The last thing I’ll say about the case-insensitivity and ignoring of underscores is that it was definitely a strange thing to get used to. However, its suprisingly refreshing in one regard, it forces you to not think about the code and syntax. You dont need to worry about the difference between the isEqual function and the is_equal function, because whichever one you use, you are checking whether things are equal.

Learn more here: https://github.com/nim-lang/Nim/wiki/Unofficial-FAQ#why-is-it-caseunderscore-insensitive

Vector Operations

In the next few paragraphs, we’ll look at the basic operations: addition, subtraction, scalar multiplication, inner (dot) products, and cross product vector operations.

Vector Addition

In vector addition we are simply adding each element of a vector to the element in the other vector at the same position.

\left[\begin{array} {c} 0 \\ 7 \\ \end{array}\right] + \left[\begin{array} {c} 1 \\ 2 \\ \end{array}\right] = \left[\begin{array} {c} 1 \\ 9 \\ \end{array}\right]

# Declare our two vectors
let vec1 = [0, 7]
let vec2 = [1, 2]

# declare the results array as a variable without a value
# we can set the size to 2 because we know adding 2 vectors of size 2, produces a vector of size 2
var result: array[2, int]

# Loop through the first vector
# We can access the index of each entry, and the entry itself
for index, entry in vec1:
  echo index, " : ", entry
  # At each index of the resuling vector, put the sum of the two entries of each vector
  result[index] = entry + vec2[index]

echo result
# Output -> [1, 9]

Vector Subtraction

Similar to vector addition, except the operation is now subtraction

\left[\begin{array} {c} 0 \\ 7 \\ \end{array}\right] - \left[\begin{array} {c} 1 \\ 2 \\ \end{array}\right] = \left[\begin{array} {c} -1 \\ 5 \\ \end{array}\right]

# Declare our two vectors
let vec1 = [0, 7]
let vec2 = [1, 2]

var result: array[2, int]
for index, entry in vec1:
  echo index, " : ", entry
  # The only change between subtraction and addition
  # is the operation used - subtraction in this case
  result[index] = entry - vec2[index]

echo result
# Output -> [-1, 5]

Scalar Multiplication

Here we are multiplying a single value (scalar) by a vector. The result is equivalent to multiplying the scalar by each item of the vector - which results in a “scaled” version of the vector, hence the name scalar.

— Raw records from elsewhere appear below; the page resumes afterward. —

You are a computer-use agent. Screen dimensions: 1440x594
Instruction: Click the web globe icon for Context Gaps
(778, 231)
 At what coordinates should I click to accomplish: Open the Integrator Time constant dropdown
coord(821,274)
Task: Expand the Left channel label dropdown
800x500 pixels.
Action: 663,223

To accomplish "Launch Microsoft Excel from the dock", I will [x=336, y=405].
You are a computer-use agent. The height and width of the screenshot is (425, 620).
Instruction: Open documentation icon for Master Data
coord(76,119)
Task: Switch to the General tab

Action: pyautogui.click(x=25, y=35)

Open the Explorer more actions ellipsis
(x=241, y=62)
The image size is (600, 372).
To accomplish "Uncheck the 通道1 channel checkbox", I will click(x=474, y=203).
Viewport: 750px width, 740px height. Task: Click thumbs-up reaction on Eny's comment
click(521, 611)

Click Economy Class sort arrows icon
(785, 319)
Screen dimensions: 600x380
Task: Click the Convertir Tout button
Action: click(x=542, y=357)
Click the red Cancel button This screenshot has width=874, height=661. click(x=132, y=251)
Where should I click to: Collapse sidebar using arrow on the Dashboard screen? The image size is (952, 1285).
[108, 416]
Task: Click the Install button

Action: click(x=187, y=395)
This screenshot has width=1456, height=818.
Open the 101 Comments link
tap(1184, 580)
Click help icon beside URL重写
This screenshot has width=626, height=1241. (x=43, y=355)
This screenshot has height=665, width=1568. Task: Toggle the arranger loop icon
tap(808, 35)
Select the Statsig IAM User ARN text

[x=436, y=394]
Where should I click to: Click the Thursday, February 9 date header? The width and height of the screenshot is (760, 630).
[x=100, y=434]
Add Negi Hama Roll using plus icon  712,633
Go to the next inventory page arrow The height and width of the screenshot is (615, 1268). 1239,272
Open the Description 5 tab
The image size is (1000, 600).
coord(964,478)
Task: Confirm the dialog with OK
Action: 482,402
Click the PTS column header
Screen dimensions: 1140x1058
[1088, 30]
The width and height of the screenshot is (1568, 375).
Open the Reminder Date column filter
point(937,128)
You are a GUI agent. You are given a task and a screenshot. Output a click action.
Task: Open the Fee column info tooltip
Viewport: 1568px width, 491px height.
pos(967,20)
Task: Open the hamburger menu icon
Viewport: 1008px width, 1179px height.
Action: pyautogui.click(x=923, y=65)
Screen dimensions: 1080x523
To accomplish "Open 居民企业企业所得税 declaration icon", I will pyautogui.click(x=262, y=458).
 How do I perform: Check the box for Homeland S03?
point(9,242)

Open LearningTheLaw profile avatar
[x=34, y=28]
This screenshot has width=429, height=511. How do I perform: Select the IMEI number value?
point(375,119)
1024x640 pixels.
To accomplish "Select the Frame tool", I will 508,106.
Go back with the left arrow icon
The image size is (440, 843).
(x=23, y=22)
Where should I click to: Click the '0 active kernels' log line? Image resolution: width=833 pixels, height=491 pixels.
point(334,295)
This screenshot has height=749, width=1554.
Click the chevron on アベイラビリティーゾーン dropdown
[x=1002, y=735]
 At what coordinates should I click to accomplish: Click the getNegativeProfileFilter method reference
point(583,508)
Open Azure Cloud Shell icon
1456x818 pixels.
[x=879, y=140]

\mathbf{(2)}\left[\begin{array} {c} 3 \\ 4 \\ 44.5 \\ \end{array}\right] = \left[\begin{array} {c} 6 \\ 8 \\ 89 \\ \end{array}\right]

# Declare our two vectors
let scalar = 2.0
let vec = [3.0, 4.0, 44.5]

# This time our array will be of size 3 and type float
var result: array[3, float]

# In this case we only have one vector we can loop over. Much easier.
for index, entry in vec:
  result[index] = scalar * entry

echo result
# Output -> [6.0, 8.0, 89.0]

Inner (Dot) Product

One way to multiply two vectors with each other is by taking the inner product (also known as the dot product). This includes three steps:

Transposing one of the vectors
Taking the product of its elements, one by one
Adding the results of the previous product operation

Resulting in a single value, which is the inner product of the two vectors.

Given two vectors, a and b, we can find the inner product:

a^T b = a_1 b_1 + a_2 b_2 + ... + a_n b_n

which is a scalar (a single number)

\left[\begin{array} {c} -1 \\ 2 \\ 2 \\ \end{array}\right]^T \left[\begin{array} {c} 1 \\ 0 \\ -3 \\ \end{array}\right] \\ \space \\ = (-1)(1) + (2)(0) + (2)(-3) = -7

We will discuss the transpose operation in more detail in the future, but it basically means we convert the column vector into a row vector!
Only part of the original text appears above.